WDSD 2021: The Problem with Awareness Days
Kerry Fender
Down’s Syndrome, my family and me – one mum’s account of family life with an extra chromosome.
March21st is World Down Syndrome Day.
In the US, they also have a whole month, October, dedicated to raising awareness of Down Syndrome (or Down’s Syndrome, as we call it over here).
But do we really need to ‘raise awareness’ of Down’s Syndrome?
After all, it’s hardly a rare or novel condition – it has existed as long as the human genome, and occurs all over the world, in all sections of the human population.
Surely everybody already knows about Down’s Syndrome?
Certainly, people seem easily able to recognise the outward features of Down’s Syndrome.
In public places like shops, libraries, and hotel dining rooms, strangers see them in my son and are instantly aware that he has Down’s Syndrome.
I know because they make comments like:
‘Bless! They’re always happy, aren’t they?’
‘Oh, we’ve got one of them in our street.’
Because what they see when they look at him is not a boy cropped blond hair and skinny jeans who happens to have Down’s Syndrome – they stop seeing him as an individual as soon as they clock his eyes and the outline of his neck.
Received wisdom gets in the way of true vision -- what they see is an outdated stereotype of the condition, a cardboard cut-out with a bowl haircut, ill-fitting, dowdy clothes and the vacant gaze of a person denied education, a family life and stimulating, purposeful activity.
What they see is a caricature of the institutional past.
Clearly, then, we DO need more awareness – awareness of the facts about Down’s Syndrome, and of the reality of life for people with Down’s Syndrome in the21st Century.
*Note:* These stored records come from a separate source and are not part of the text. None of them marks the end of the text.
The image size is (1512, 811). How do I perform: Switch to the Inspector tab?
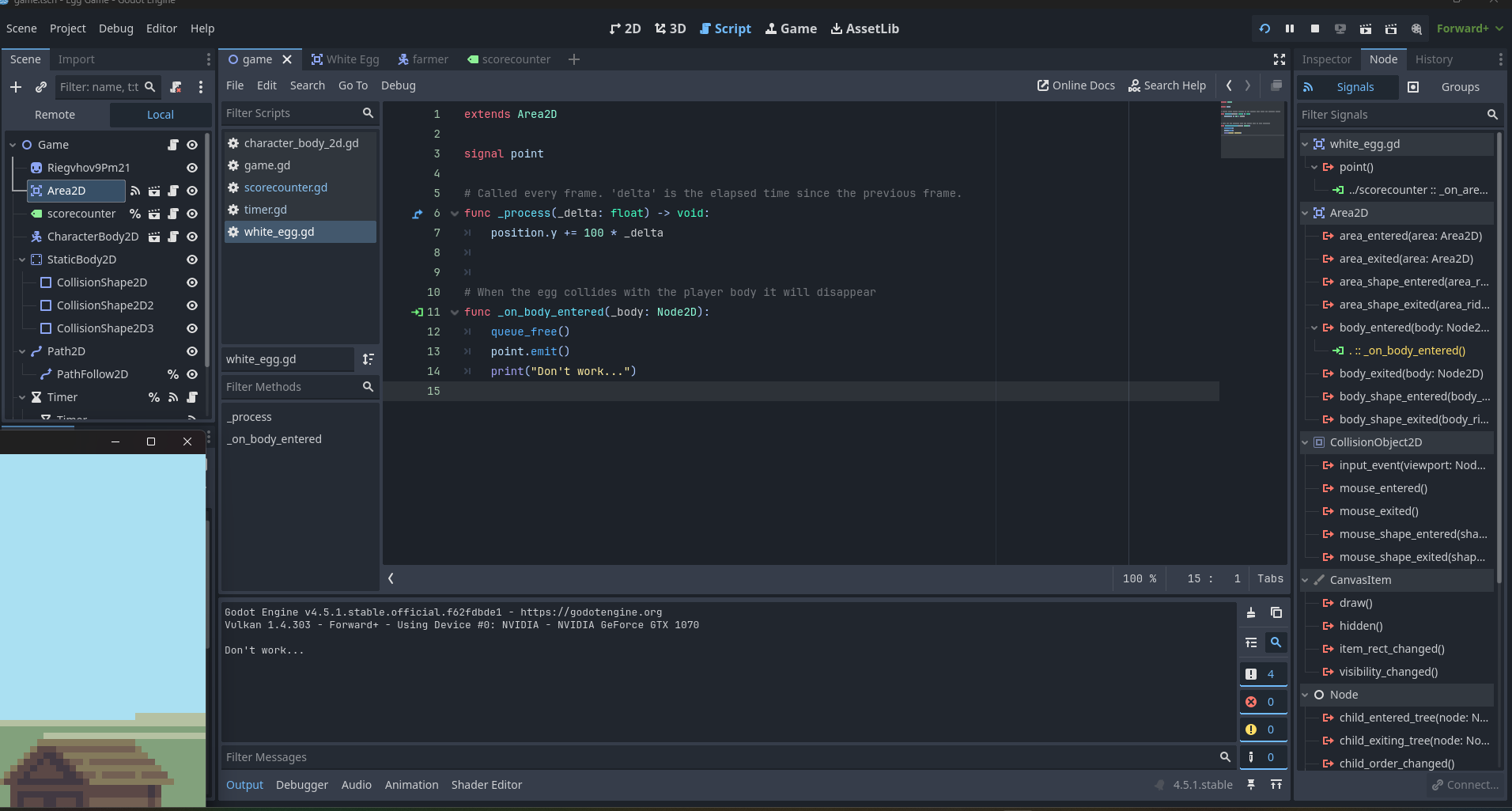[1326, 59]
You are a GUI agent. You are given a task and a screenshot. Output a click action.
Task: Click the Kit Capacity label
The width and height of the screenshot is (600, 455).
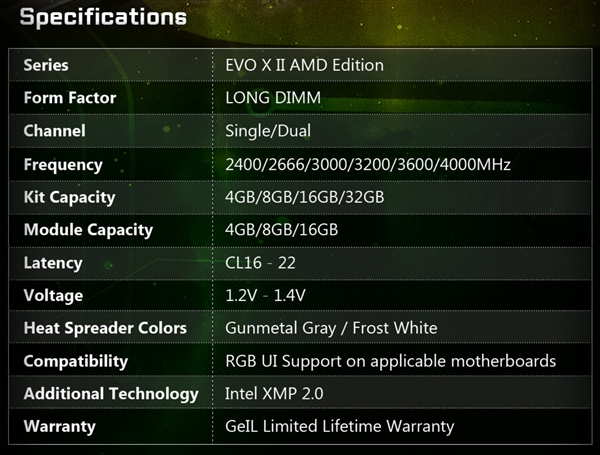tap(69, 197)
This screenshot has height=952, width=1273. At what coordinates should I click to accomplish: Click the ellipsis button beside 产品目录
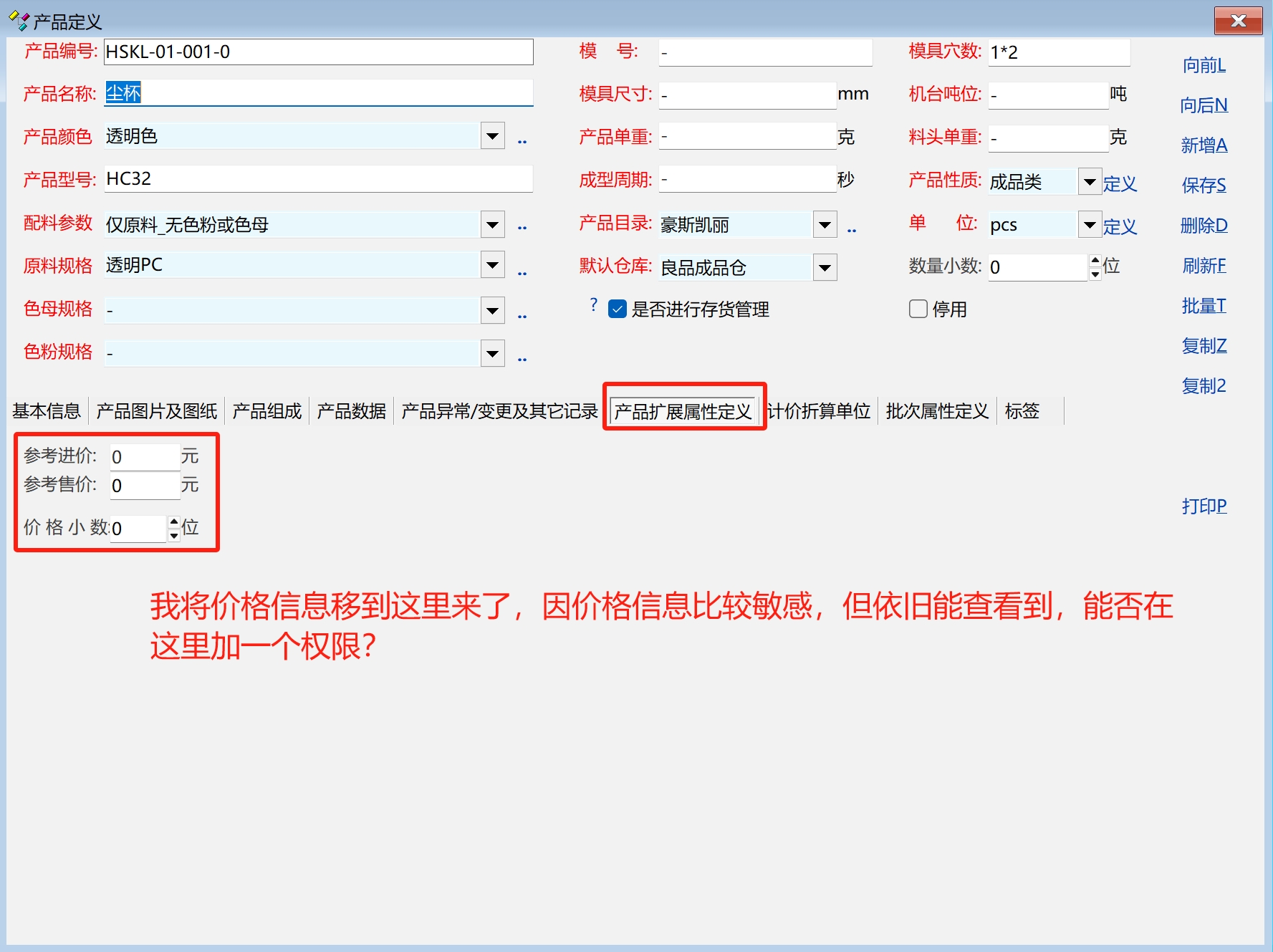(x=852, y=230)
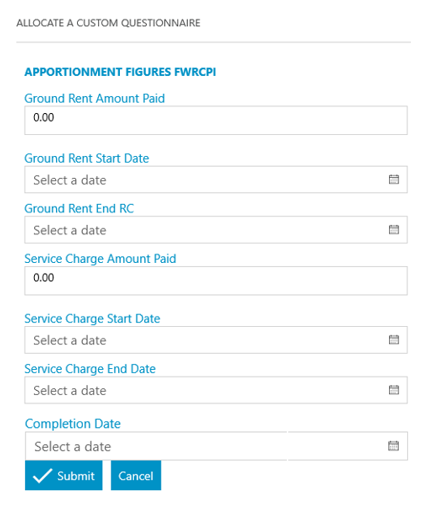427x506 pixels.
Task: Click the Ground Rent Amount Paid label
Action: (x=95, y=98)
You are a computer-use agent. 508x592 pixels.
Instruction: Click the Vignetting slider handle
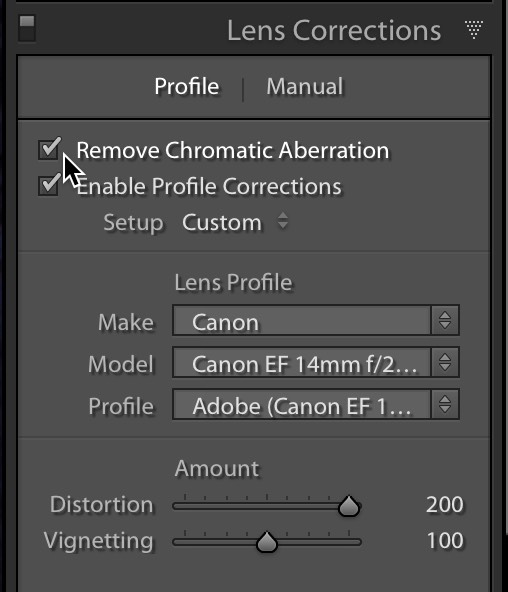click(x=267, y=542)
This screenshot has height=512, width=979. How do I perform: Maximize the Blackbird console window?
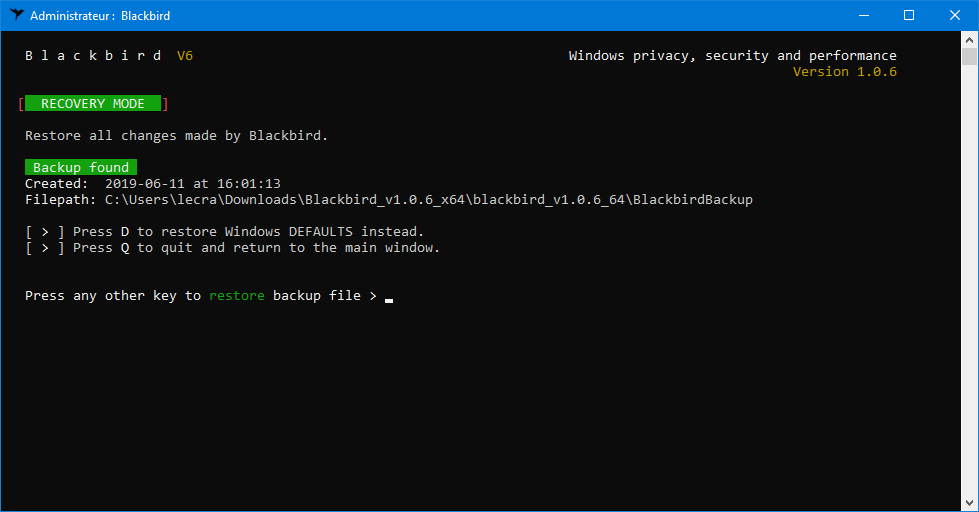pos(909,16)
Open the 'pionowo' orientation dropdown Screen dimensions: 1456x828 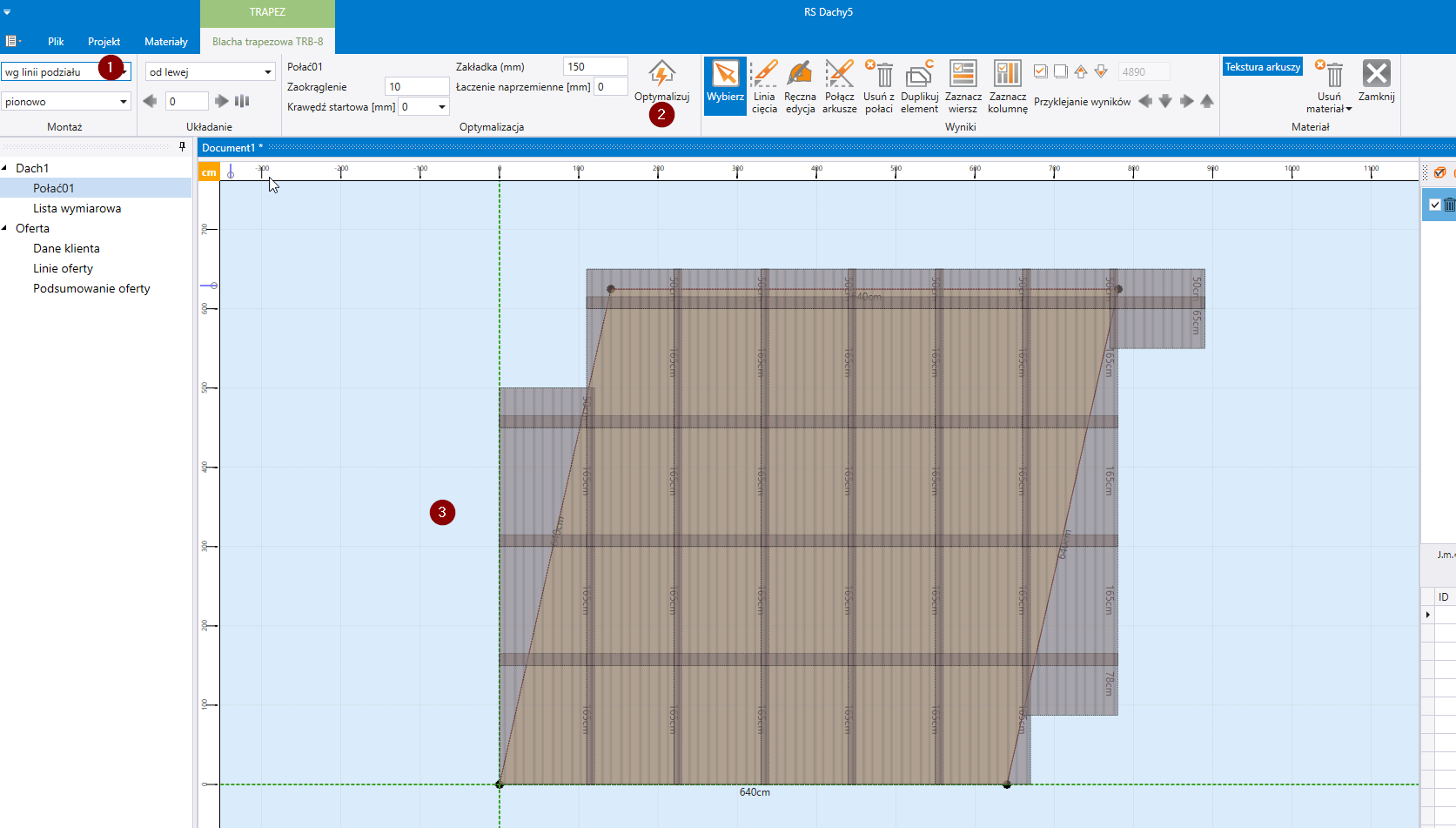tap(65, 102)
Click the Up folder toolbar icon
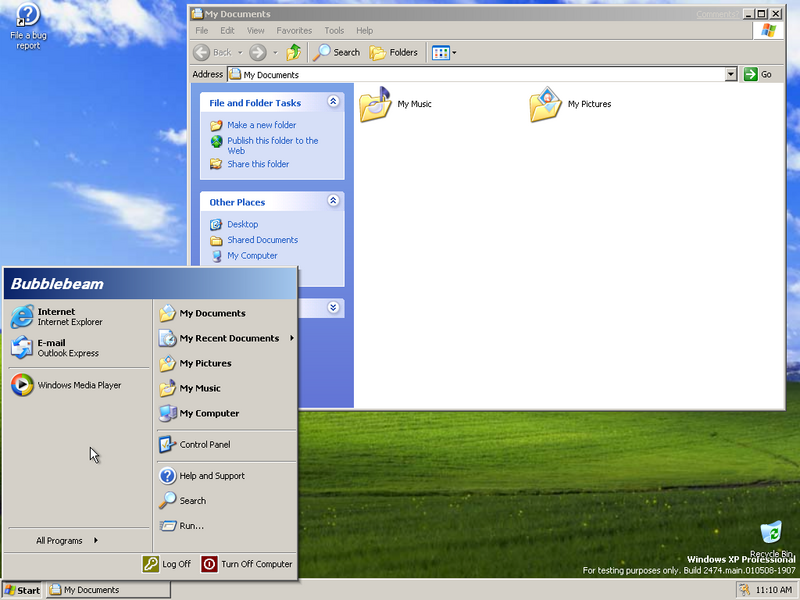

That is why, on March21st every year, we take the opportunity to celebrate people with Down’s Syndrome, and all the wonderful qualities they bring to the world – because that is the best way to call the world’s attention to just what people with Down’s Syndrome can achieve, and what fulfilling, well-rounded lives they can have, when given the opportunity.
Or, at least, that is what many in the ‘Down’s Syndrome community’ do.
Me? I tend to go a little quiet, hang back -- because, for all it’s positive, celebratory tone, World Down’s Syndrome Day – any Down’s Syndrome Awareness day or month, leaves me feeling a little hollow, deflated.
It doesn’t seem to matter how many facts we share, how much positive awareness of the realities of our lives we share, no matter how many parent advocates have been doing exactly this for decades before us, there is always the sense that the general public never quite embrace all of this as the truth.
It’s like they have a desperate need to cling to their old ideas.
Whatever you say, it’s like there is always a looming ‘but’ hanging in the air.
‘But’ may only have three letters but it is a very big word. It contains a whole world of, often unspoken, prejudices and fears.
‘But they’re not all like that.’
‘But I couldn’t cope.’
‘But I don’t want that kind of life.’
In other words, ‘that’s all very well for you, BUT not for me’.
And that brings us to the crux of the problem with awareness days.
There is something that we need far more than awareness, something that no amount of positive awareness seems able to bring – acceptance.
By acceptance I don’t mean simply accepting that people with Down’s Syndrome exist or accepting the fact that people with Down’s syndrome can have good quality of life or can achieve many of the things that their mainstream peers can.
I mean true acceptance.
True acceptance means accepting that people with Down’s Syndrome are your equals in human dignity and human rights.
It means accepting that people with Down’s syndrome have a RIGHT to exist and a RIGHT TO LIFE, the same automatic right to life that you and I enjoy.
It means understanding that it is unethical, morally reprehensible, and just plain WRONG for Down’s Syndrome to be targeted by (and be touted as the poster-child for) a publicly-funded healthcare initiative whose mission is to deliberately seek out Down’s Syndrome in the womb solely in order to offer parents the chance the abort the foetus.
An initiative which provides a recognised pathway of care for those who opt for termination but no equivalent care pathway for those who do not.
True acceptance means understanding that this is a fact and not a matter for debate.